Did ease my pain and give me rest."

Some of the inscriptions on the gravestones are in English, others in Welsh and some are in a mixture of the two languages.

==The aftermath==
Jones (1988) observed that the Bedwellty Board of Guardians was appointed in 1849 "with responsibility for administering medical relief" and that the "Tredegar Company drew the attention of the Guardians to the filthy state of the town and suggested that an Inspector of Nuisances [a forerunner of an Environmental health officer] be appointed." In 1866, an area health board was established, partly because of a government order and because another outbreak of cholera was feared. Also, in an early undertaking of public health, the Bedwellty Guardians co‑opted three doctors to undertake house‑to‑house inspections, and the local police superintendent was appointed as the part‑time Inspector of Nuisances, with the power to prosecute householders who failed to dispose of their refuse suitably.

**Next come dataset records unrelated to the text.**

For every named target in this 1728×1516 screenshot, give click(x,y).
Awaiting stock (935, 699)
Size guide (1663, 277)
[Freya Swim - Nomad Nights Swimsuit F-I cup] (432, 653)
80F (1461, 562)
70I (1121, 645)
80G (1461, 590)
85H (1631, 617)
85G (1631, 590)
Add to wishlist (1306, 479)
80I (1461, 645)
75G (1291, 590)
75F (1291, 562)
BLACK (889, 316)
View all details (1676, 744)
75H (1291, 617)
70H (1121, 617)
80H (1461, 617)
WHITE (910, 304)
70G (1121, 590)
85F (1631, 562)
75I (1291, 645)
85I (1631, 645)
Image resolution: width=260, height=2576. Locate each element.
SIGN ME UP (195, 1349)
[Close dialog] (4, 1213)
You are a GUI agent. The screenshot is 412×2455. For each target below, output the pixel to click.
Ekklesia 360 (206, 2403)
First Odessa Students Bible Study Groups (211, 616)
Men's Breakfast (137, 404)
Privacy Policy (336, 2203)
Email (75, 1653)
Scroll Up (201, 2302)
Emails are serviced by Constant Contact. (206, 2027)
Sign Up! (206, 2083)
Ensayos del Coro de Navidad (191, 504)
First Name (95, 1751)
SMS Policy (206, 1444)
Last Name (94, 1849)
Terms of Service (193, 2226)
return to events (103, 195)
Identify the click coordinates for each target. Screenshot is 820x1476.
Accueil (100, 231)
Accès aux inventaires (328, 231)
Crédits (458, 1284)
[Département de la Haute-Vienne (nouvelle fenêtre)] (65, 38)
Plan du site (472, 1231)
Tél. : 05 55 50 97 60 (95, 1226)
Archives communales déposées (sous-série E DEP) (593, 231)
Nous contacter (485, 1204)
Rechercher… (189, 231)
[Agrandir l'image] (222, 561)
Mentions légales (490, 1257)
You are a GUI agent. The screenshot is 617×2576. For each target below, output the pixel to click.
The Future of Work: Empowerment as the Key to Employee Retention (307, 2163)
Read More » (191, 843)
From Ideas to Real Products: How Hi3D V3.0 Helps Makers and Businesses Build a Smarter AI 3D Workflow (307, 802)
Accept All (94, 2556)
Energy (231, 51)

In 1874, these public health undertakings were followed by the creation of the Health and Education Fund by the Tredegar Iron and Coal Company, one of the several local health schemes some of which combined to form the Tredegar Medical Aid Society. However, as Ray Earwicker (1980) observed:
 "The range of [miners' medical services] provided in South Wales was unrivalled and the quality is evidenced in the testimony of Dr. Llewellyn-Williams, medical inspector of the Welsh Insurance Commissioners. However this favourable review was not matched by any conspicuous improvement in the indices of morbity and mortality. Monmouth and Glamorgan were consistently well above average on every indicator of ill-health. Tredegar, like other parts of the area, was characterised by a high birth-rate – an average of 33 per 1,000 between 1911-15, high death-rate, 18.4, and high infant mortality rate of 141."